== How to complete this task ==
In the entries below, find the lines that include "with" and give their number as the whole reply.

[Stored data entries]
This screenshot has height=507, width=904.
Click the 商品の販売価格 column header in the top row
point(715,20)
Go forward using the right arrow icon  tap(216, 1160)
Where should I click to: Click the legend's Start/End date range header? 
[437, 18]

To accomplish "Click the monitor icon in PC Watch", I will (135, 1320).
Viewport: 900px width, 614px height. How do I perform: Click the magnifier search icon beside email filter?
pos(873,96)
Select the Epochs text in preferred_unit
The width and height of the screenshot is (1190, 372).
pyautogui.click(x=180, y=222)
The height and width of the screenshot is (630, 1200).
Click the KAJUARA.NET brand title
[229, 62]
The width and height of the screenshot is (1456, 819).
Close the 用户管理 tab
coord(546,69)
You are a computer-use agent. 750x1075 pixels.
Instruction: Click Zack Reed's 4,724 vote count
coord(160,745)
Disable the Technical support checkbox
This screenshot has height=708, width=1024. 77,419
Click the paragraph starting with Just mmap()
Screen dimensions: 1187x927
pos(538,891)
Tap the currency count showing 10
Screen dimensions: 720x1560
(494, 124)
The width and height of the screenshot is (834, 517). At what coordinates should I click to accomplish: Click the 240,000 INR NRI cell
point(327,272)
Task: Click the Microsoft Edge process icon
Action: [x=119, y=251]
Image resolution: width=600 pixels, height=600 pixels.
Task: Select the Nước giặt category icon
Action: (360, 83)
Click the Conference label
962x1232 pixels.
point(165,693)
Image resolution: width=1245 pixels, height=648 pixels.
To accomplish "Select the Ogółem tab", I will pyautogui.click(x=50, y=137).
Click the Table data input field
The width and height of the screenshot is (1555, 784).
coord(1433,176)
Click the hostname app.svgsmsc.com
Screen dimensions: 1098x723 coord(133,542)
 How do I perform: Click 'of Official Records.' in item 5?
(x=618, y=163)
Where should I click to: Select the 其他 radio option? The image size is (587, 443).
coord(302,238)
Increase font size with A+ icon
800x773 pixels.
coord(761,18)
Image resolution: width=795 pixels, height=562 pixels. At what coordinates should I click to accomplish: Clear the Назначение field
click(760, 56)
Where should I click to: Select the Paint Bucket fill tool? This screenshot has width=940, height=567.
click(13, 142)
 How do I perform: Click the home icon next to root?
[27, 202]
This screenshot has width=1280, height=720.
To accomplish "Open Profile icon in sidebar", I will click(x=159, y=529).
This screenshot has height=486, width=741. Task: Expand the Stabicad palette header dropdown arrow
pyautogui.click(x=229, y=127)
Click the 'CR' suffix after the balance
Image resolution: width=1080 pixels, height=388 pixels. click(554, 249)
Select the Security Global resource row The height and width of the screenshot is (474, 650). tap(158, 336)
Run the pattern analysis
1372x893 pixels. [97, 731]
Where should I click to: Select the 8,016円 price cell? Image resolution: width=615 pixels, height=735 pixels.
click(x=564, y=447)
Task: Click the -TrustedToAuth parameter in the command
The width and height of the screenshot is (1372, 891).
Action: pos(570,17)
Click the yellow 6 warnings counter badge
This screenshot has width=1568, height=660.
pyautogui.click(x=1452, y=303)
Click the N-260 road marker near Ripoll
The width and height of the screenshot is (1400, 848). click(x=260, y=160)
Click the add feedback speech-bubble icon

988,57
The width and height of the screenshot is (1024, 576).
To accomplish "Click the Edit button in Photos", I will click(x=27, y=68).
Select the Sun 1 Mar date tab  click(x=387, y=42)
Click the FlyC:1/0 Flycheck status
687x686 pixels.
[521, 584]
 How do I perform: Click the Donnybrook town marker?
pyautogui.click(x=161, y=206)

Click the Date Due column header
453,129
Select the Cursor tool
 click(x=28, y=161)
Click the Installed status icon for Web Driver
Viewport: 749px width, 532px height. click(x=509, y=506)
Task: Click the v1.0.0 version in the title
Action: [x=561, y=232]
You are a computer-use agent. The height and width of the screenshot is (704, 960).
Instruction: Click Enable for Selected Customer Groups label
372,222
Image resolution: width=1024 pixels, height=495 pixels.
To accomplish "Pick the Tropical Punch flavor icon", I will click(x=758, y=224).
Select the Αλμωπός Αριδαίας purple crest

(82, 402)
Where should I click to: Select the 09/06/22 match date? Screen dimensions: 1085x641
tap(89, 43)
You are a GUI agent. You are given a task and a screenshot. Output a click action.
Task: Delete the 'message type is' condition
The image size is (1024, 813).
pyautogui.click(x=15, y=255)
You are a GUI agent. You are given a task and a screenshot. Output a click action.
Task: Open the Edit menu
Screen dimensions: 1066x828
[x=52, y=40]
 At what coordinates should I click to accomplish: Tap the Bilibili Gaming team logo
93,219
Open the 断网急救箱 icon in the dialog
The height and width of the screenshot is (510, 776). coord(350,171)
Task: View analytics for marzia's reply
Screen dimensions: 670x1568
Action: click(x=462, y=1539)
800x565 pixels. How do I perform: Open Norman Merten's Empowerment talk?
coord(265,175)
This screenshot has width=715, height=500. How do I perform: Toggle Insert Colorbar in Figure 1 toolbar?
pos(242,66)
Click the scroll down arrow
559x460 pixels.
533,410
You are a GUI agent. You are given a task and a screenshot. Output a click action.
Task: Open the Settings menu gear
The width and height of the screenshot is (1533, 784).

== Exercise result ==
2